Negotiating the sale of a management company is a very delicate operation. Buyers and sellers will always be at odds because their interests are first and foremost profit/loss driven: the Buyer wants to pay the least amount possible, while the Seller wants to get the highest price possible. This often results in a lengthy back and forth process of offer and counter-offer.
Much like buying a car, you have to have a good poker face to get the best deal, regardless of which side of the deal you represent. If a Seller seems anxious to sell, the Buyer will open with a low offer. If a Buyer seems too eager, the Seller will open with a high proposition. To get the best deal, each party must have reasonable expectations and establish a reasonable sale price range in which a deal can be made. And at the end of the day, either party has to be prepared to walk away from the deal if a reasonable sale price cannot be agreed upon. This is a business transaction, so the decision-making process must be free of emotion.

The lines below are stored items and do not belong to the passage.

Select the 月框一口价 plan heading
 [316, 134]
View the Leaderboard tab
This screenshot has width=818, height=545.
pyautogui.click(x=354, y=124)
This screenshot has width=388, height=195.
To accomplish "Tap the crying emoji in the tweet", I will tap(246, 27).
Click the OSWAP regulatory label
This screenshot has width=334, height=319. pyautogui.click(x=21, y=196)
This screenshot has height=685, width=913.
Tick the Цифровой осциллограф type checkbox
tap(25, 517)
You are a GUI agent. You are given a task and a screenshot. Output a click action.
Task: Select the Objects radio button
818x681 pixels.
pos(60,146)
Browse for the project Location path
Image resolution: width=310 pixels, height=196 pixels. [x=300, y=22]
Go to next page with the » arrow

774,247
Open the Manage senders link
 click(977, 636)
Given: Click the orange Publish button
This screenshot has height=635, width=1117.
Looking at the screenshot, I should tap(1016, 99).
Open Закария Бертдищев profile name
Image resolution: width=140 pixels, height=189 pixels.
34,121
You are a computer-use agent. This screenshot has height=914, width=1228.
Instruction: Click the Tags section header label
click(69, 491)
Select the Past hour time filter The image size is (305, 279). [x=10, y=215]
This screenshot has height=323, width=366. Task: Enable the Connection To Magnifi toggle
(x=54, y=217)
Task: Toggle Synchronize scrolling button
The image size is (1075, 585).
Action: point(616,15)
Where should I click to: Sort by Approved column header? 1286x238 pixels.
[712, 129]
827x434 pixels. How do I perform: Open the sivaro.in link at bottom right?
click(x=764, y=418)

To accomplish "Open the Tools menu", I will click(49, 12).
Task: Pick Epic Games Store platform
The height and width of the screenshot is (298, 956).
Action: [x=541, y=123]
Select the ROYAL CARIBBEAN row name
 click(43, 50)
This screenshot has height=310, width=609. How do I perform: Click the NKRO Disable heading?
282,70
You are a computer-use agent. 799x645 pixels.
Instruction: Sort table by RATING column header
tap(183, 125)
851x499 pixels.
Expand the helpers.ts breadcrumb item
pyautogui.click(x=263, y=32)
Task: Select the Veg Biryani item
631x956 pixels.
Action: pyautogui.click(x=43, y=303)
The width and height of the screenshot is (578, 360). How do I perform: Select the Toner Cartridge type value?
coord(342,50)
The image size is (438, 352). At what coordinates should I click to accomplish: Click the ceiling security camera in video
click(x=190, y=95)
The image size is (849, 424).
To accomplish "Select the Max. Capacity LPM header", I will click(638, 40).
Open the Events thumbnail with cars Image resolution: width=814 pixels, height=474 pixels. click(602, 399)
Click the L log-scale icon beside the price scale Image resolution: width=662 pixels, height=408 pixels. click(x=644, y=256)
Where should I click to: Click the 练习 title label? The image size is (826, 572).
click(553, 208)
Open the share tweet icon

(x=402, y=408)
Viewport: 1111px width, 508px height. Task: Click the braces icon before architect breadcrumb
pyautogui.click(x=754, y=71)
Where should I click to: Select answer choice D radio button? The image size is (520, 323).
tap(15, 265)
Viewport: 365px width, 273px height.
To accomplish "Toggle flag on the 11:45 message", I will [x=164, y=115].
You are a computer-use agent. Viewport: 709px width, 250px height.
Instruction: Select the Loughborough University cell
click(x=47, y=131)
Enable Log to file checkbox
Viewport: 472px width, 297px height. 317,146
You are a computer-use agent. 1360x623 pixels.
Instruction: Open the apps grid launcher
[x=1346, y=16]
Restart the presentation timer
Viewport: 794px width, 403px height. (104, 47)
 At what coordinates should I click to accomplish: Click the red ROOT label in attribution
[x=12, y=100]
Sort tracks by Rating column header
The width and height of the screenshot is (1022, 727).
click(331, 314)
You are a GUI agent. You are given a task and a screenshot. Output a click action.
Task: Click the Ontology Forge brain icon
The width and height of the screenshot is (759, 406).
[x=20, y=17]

There is More at Stake than Profit
A bad deal can endanger both parties and threatens the survival of the management company at stake, so a fair sale price is essential to the success of a deal. If the sale price for a company is unreasonably high, the Buyer may end up defaulting on the monies owed to the Seller, causing a legal conflict between the parties. If the sale price is too low, the Seller may refuse to assist the Buyer in the transition and undermine the success of the deal. Therefore, a price that both parties can agree is fair is the best scenario for the success of the deal post-transaction. For help arriving at that fair price, see our previous article, "How Much is my CAM Management Company Really Worth?" However, if the value of the management company cannot be agreed upon by the Buyer and Seller, then both parties should consider using a professional Business Appraiser to help arrive at a fair sale price.
Pricing is Only Half the Battle
Of course, there are a multitude of other factors beyond monetary agreements that must be taken into consideration during the sale of a management company, such as provisions for non-competition, non-disclosure, and indemnity, as well as for the Seller to be retained during the transition of the company for a period of time (typically six months, but the longer the better).
It is also worth noting that both parties will need legal representation to finalize a sale agreement. But, in my experience buying two management companies in the past, it is best to negotiate the major terms like price, payment terms and Seller holdover period first. Then, when an agreement is reached on those major items, consult attorneys to finalize a legal sale agreement.